Work request 1: In the measles text, rewrite the passage that begins at the words "Measles exhibits seasonal" and stops after "64% (WHO 2004*b*).", with "the city" in place of "Niamey".
Work request 2:
Answer these questions from the measles text:
(a) How many measles cases were reported in the 2001 epidemic?
(b) What annual growth rate was assumed to estimate the city population?
(c) How many health centres are there in the city?

··· Source document ···

Three key questions arose from this ORV campaign. (i) What was the impact of the intervention in terms of the number of cases averted? (ii) How many cases could have been averted had the intervention occurred earlier? (iii) What difference would it make if the target age range was expanded to all children aged 6 months to 15 years? Mathematical models are useful to address these questions and provide important insights into the impact of reactive vaccination campaigns (Tildesley *et al.* 2006). Although a large body of research has been devoted to modelling measles transmission dynamics and routine vaccination strategies (Remme *et al.* 1984; McLean & Anderson 1988*a*,*b*; Nokes *et al.* 1990; Bolker & Grenfell 1996; Bjørnstad *et al.* 2002; Scott *et al.* 2004; Cummings *et al.* 2006), little research has focused on control of measles outbreaks in high-burden settings once epidemics have taken off.

The slow stochastic spatial spread of measles in Niger revealed by previous studies suggests that a prompt reactive intervention may reduce morbidity (Grais *et al.* 2006*a*,*b*). Here, we explore the impact of ORV on the 2003–2004 epidemic in Niamey, Niger. We examine the impact of the intervention and the probable impact of other campaigns, using an individual-based simulation model, firmly rooted in epidemiological data.

## 2. Methods

### 2.1 Study setting

Measles exhibits seasonal outbreaks in Niamey with increased incidence during the dry season (November to May). Over a longer timeframe, major epidemics have occurred in Niamey every 2–4 years, with 1–3 years of reduced incidence following major epidemics. The epidemic in 2001 reported 9184 measles cases (WHO 2004*a*).

The national measles routine vaccination strategy consists of one dose of vaccine, administered to infants between 9 and 11 months, but with all children under age 5 being eligible to receive vaccine (WHO 2004*b*). There is no routine second opportunity for measles immunization (i.e. a two-dose schedule) currently in place (WHO 2004*b*). Supplementary mass vaccination campaigns, called SIAs, have been organized previously with one occurring in 2001, 2 years before the 2003–2004 epidemic. The WHO/UNICEF coverage estimate for the country in 2003 was 64% (WHO 2004*b*).

### 2.2 Data sources

#### 2.2.1 Population, surveillance and vaccine coverage

The city of Niamey is divided into three communes (districts; figure 1). Within these are 33 Centre de Santé Intégré (CSI) or health centres, serving 104 quartiers (neighbourhoods). Estimates of the size and age structure of the population were obtained from the 2001 Niger National Population Census. Assuming a 4.8% annual growth rate, the city population at the time of the epidemic was estimated to be 769 454. Only total quartier population sizes were available. The population served by CSIs was assumed to be the sum of each of the quartiers in the catchment area. The population of each commune was estimated as the sum of all quartiers in the commune. As both the at-risk population for measles and the target population for intervention were children under 15 years, we restricted our analysis to this age group. Given the age pyramid for Niger in 2005 (Brown *et al.* 1999; US Census Bureau 2005), 45% of the population was estimated to be under 15 years, of which 46% are estimated to fall in the 6–59 months age range and 54% in the 5–14 years range.

··· Dataset ···

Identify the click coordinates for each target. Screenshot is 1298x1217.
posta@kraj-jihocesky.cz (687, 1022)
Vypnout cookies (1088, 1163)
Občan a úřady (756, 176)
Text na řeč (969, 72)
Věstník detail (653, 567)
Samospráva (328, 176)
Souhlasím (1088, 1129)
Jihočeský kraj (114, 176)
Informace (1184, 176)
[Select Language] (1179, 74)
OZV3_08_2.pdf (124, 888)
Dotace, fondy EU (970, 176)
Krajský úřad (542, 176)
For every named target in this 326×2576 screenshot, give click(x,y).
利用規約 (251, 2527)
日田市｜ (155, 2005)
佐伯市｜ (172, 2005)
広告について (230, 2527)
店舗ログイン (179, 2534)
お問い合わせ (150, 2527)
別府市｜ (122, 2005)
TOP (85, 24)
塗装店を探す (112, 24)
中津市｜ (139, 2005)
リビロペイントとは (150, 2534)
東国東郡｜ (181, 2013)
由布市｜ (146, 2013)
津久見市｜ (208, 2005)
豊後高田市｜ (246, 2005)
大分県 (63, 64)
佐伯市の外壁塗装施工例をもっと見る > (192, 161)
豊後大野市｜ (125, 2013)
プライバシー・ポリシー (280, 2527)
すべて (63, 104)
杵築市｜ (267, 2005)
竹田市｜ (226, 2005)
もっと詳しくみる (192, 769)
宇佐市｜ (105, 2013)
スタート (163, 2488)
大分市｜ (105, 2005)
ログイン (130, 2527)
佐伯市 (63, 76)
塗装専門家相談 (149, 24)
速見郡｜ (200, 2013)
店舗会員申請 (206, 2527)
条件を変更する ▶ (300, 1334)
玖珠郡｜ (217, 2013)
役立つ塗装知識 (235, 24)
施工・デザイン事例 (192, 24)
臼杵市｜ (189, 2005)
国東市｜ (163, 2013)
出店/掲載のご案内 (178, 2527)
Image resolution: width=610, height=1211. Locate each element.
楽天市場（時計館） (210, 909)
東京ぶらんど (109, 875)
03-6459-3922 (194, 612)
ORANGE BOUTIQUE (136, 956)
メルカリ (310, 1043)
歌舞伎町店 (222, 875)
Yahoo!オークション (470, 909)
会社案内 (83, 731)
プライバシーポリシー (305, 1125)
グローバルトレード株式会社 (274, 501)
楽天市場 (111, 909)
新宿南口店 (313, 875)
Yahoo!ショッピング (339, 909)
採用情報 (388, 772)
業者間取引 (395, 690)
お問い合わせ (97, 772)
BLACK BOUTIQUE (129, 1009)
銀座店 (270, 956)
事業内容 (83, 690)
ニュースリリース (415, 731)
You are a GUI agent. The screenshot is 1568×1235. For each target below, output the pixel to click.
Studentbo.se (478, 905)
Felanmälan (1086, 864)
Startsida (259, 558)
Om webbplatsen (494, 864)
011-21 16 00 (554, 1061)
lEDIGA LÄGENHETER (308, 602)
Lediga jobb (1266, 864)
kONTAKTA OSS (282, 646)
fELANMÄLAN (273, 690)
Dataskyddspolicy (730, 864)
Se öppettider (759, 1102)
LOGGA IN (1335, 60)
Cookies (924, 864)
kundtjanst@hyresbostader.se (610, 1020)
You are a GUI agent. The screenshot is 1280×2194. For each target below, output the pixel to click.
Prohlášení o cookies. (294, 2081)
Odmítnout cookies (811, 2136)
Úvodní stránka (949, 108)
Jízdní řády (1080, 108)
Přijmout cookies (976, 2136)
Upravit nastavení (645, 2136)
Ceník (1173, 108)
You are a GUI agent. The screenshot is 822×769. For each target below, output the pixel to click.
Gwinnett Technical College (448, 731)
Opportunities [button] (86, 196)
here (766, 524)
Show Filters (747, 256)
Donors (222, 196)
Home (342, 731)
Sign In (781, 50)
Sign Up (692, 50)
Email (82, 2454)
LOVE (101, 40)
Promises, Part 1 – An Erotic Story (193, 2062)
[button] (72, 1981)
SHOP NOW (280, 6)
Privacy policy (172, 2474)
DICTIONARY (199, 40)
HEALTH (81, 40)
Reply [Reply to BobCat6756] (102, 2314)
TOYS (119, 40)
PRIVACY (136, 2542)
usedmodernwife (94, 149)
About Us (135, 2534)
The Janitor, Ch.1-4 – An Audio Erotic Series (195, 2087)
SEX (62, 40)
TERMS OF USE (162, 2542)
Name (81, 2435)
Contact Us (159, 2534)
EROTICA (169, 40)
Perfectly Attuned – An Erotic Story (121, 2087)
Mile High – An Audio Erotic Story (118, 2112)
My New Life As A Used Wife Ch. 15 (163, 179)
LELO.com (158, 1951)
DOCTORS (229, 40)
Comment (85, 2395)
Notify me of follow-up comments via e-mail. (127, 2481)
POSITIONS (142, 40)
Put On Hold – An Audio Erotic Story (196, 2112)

···

Output 1:
Measles exhibits seasonal outbreaks in the city with increased incidence during the dry season (November to May). Over a longer timeframe, major epidemics have occurred in the city every 2–4 years, with 1–3 years of reduced incidence following major epidemics. The epidemic in 2001 reported 9184 measles cases (WHO 2004*a*).

The national measles routine vaccination strategy consists of one dose of vaccine, administered to infants between 9 and 11 months, but with all children under age 5 being eligible to receive vaccine (WHO 2004*b*). There is no routine second opportunity for measles immunization (i.e. a two-dose schedule) currently in place (WHO 2004*b*). Supplementary mass vaccination campaigns, called SIAs, have been organized previously with one occurring in 2001, 2 years before the 2003–2004 epidemic. The WHO/UNICEF coverage estimate for the country in 2003 was 64% (WHO 2004*b*).

Output 2:
(a) 9184
(b) 4.8%
(c) 33